O que a gestora de produtos e o time de desenvolvimento de produtos deve fazer?
Quando temos uma nova tecnologia, ou uma tecnologia que já existe mas que tem ganhado popularidade, precisamos avaliar, ou reavaliar, junto com o time de desenvolvimento de produto o impacto dessa tecnologia em nosso produto sob 3 diferentes perspectivas:
desenvolvimento: como essa tecnologia impacta o desenvolvimento do produto? Novas linguagens de programação? Novos bancos de dados? Novos frameworks de desenvolvimento? Novas formas de desenvolver, deploiar e operar produtos? Por exemplo, a IA, como ela pode impactar o desenvolvimento de produto?
interface: qual é o impacto dessa nova tecnologia na forma como o produto faz interface com os usuários? Interface mobile? Smartwatches? Smartglasses? Interfaces conversacionais? E o novo Apple Vision Pro?
imprevisível: além do impacto no desenvolvimento do produto e na interface do produto, essa nova tecnologia pode ter impactos imprevisíveis em nosso produto. Podemos conseguir fazer coisas com essa tecnologia que só são possíveis agora, por causa dessa nova tecnologia e nem imaginávamos que era possível.
A partir dessa avaliação, ou reavaliação, devemos junto com o time desenhar e executar um plano para poder tirar o melhor proveito possível desses impactos.
Qual é a próxima tecnologia?
Realidade virtual, realidade aumentada, e metaverso são conceitos já bem conhecidos. Já na década de 1950 a força aérea americana usava simuladores de vôo para treinar seus pilotos, tecnologias de realidade virtual. A realidade aumentada começou na década de 1960 e, na década de 2010 vimos o Google lançando o Google Glass mas com sucesso limitado. No campo do metaverso, Second Life, Minecraft e mais recentemente Roblox são mundos virtuais conhecidos. E o Facebook fez um movimento de mudar de nome para Meta, apostando no metaverso, mas também com pouco sucesso até o momento.
Em junho de 2023 a Apple apresentou o Apple Vision Pro. Ele estará disponível para pre-order em 19/Jan, e disponível a partir de 02/Fev.
Será que, assim como o iPhone, a Apple irá mais uma vez criar um ponto de inflexão para as tecnologias de realidade virtual, realidade aumentada e metaverso com o que eles estão chamando de “computação espacial”? Como pessoas de produto, devemos não só acompanhar de perto, como também entender qual o potencial impacto da popularização dessas tecnologia para os produtos que cuidamos.
Resumindo
Inteligência Artificial não é algo novo. Se você trabalha com desenvolvimento e gestão de produto e só começou a se interessar por IA no ano passado, você está atrasado, muito atrasado!

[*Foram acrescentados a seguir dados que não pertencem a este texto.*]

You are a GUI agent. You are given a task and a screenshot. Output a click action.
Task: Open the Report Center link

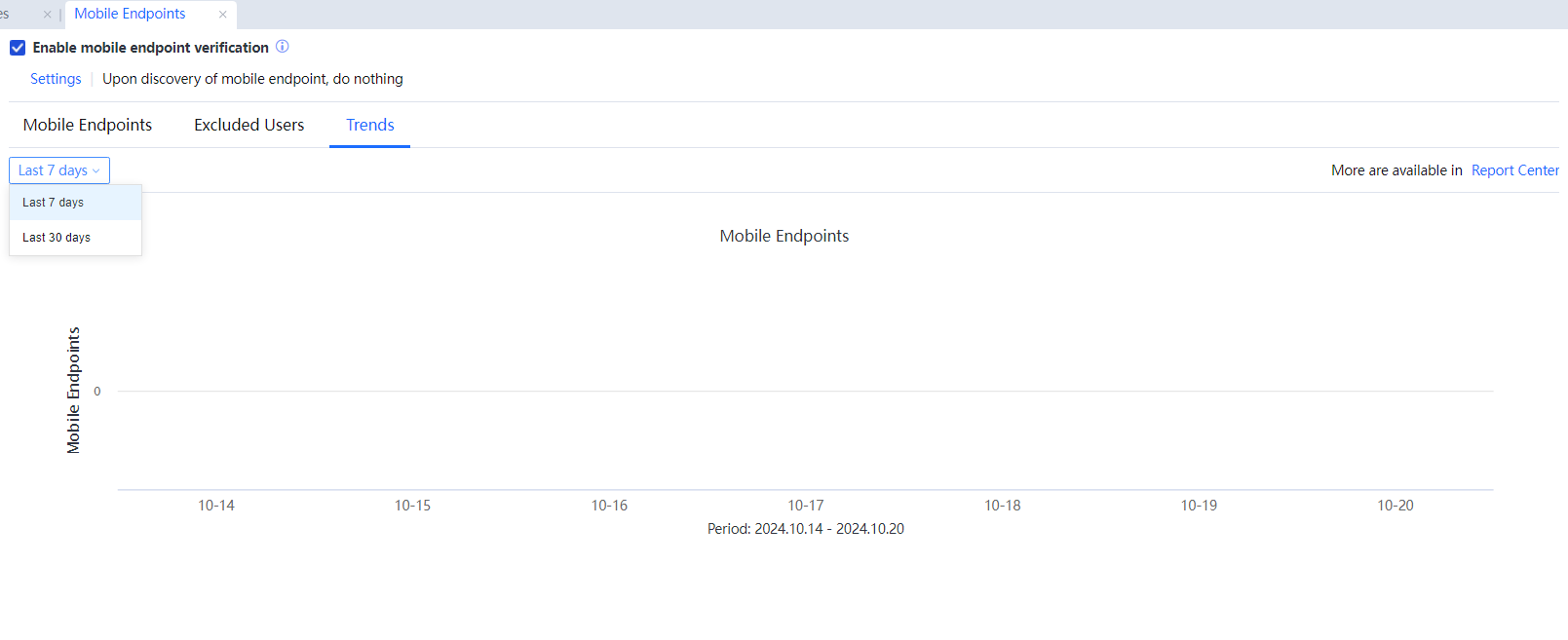[x=1514, y=170]
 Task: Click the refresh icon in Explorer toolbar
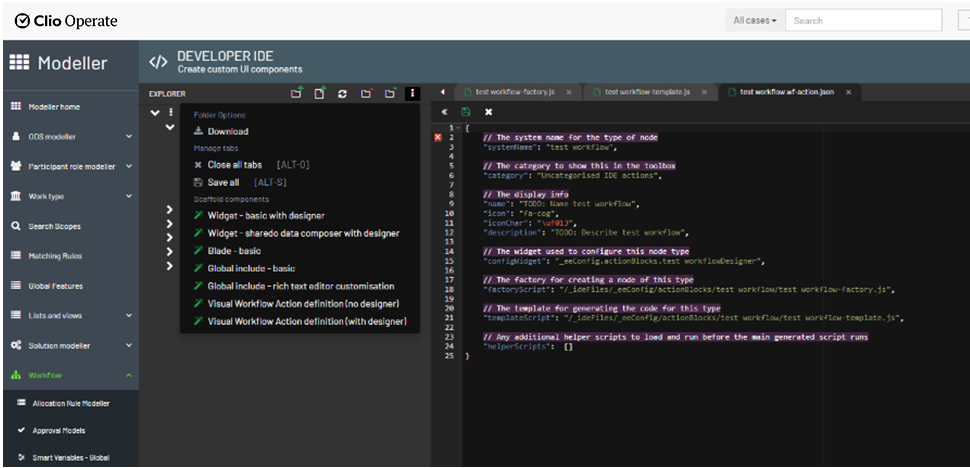click(342, 93)
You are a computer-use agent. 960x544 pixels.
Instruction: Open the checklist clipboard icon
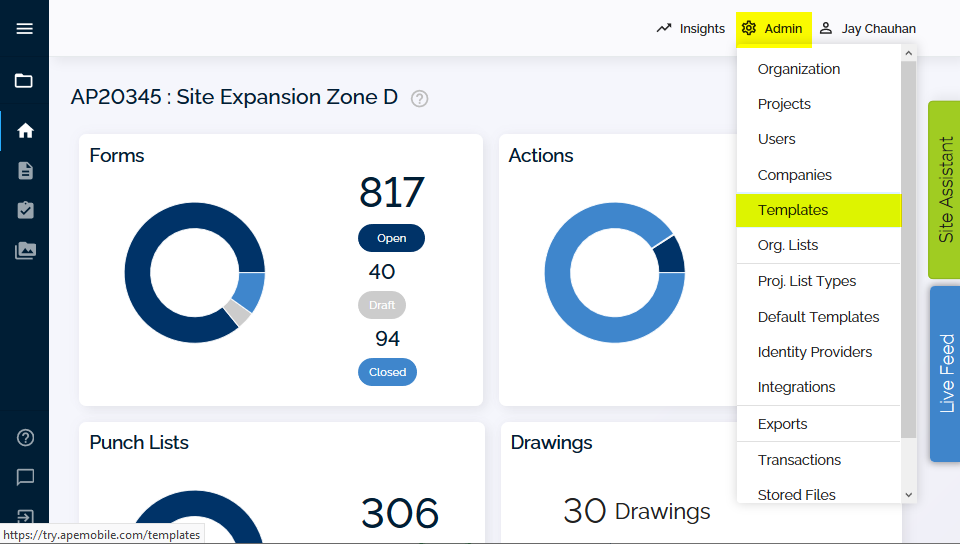25,211
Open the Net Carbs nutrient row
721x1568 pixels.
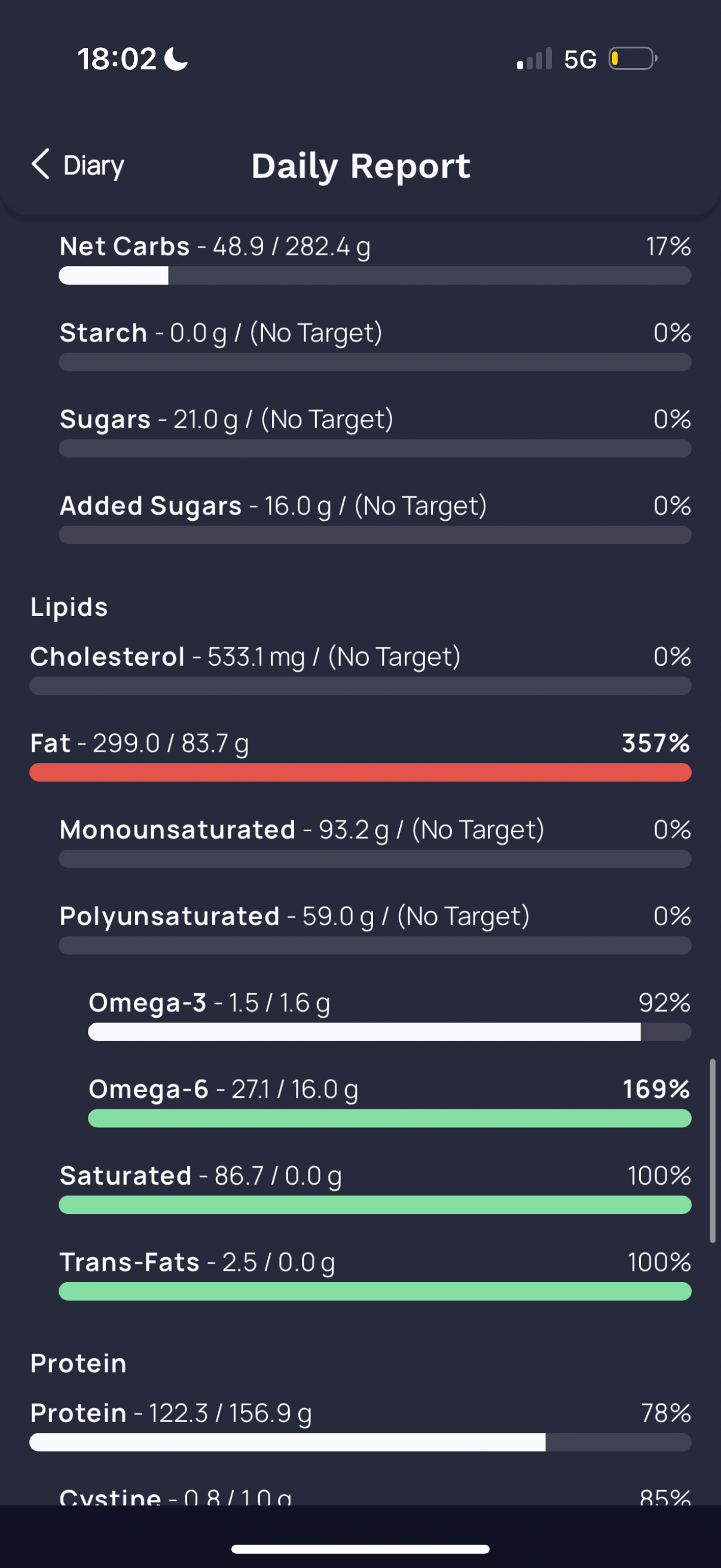tap(375, 259)
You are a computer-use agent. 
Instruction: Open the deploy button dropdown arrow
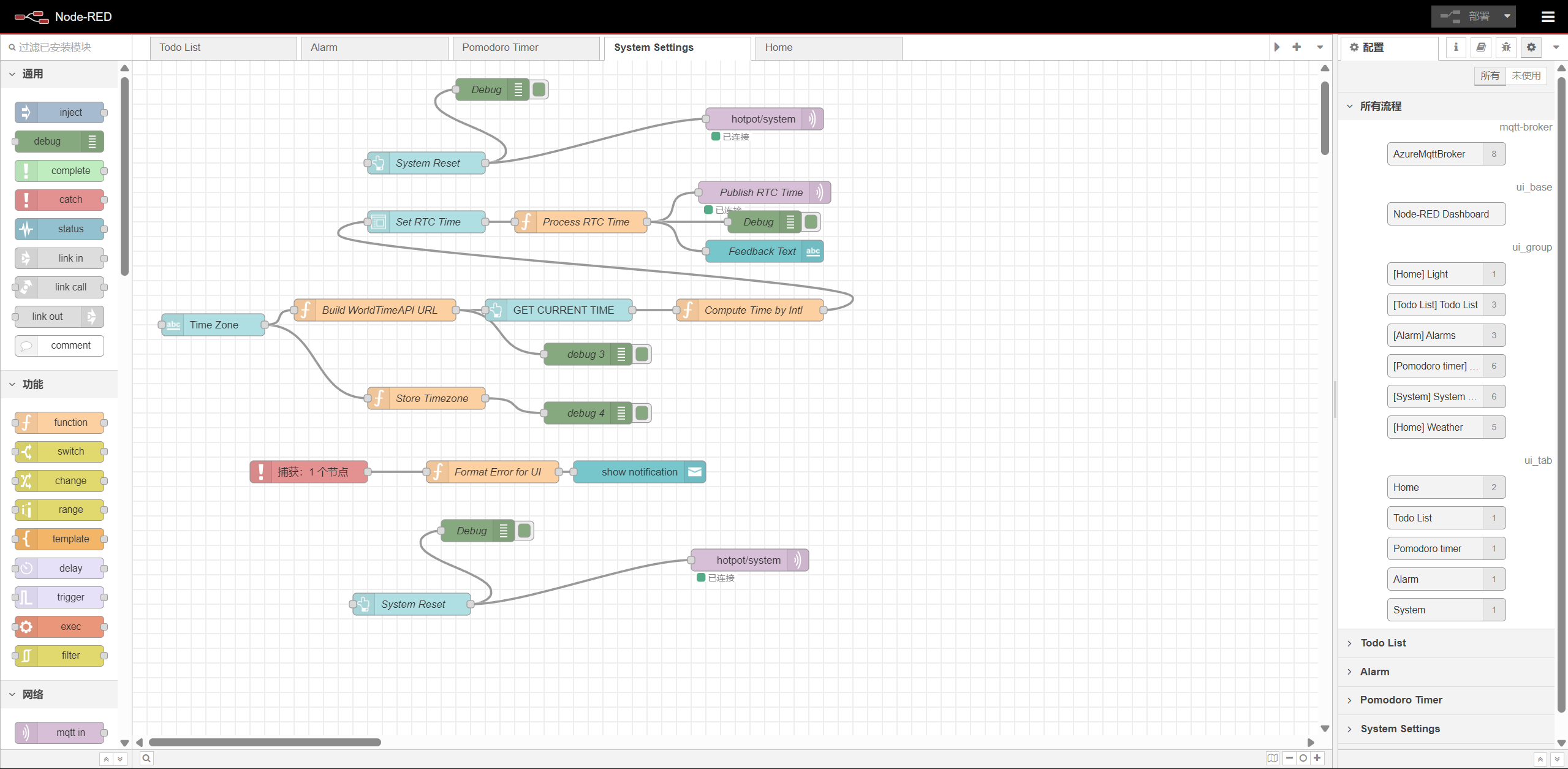coord(1507,17)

2023 foi o ano em a IA se popularizou graças ao ChatGPT, produto da OpenAI. Esse padrão de tecnologias existentes há vários anos ganharem atenção devido a algum novo produto é um padrão que já aconteceu outras vezes:
internet: criada na década 1960 e popularizada pelo WWW e pelos navegores Mosaic e Netscape na década de 1990.
vídeo: primeira transmissão em 1993 foi popularizado com o Youtube em 2005.

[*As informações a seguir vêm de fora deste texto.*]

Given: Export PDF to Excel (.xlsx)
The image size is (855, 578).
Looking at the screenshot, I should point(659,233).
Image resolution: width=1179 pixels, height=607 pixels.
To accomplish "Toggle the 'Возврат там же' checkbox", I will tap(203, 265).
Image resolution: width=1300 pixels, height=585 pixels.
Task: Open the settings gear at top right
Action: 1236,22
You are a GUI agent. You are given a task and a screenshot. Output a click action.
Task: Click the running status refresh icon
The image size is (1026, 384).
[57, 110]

smartphones e apps: com tecnologias da década de 1980, ganharam popularidade na segunda metada da década de 2000 com o iPhone e o Android.

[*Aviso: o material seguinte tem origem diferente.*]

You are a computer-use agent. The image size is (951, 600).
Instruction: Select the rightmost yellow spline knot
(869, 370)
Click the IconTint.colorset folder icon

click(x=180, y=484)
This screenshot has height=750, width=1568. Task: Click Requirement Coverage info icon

inteligência artificial: primeiras experimentos são da década de 1950, e ganhou popularidade em 2023 com o ChatGPT.
a pessoa gestora de produto e o time de desenvolvimento de produto devem avaliar, ou reavaliar, o impacto dessa tecnologia em seu produto considerando três perspectivas: impacto na forma de desenvolver o produto, impacto em como produto faz inteface com usuário e impacto imprevisível, uma vez que uma nova tecnologia pode permitir coisas simplesmente impesáveis antes de ela existir.
talvez estejamos próximos de assistir mais um produto que pode colocar no foco de nossas atenções tecnologias que existem há décadas, realidade virtual, realidade aumentada e metaverso. É o lançamento do Apple Vision Pro, que foi anunciado em junho de 2023 e irá acontecer agora no começo de 2024. Como pessoas de produto, devemos entender qual o potencial impacto da popularização dessas tecnologia para os produtos que cuidamos.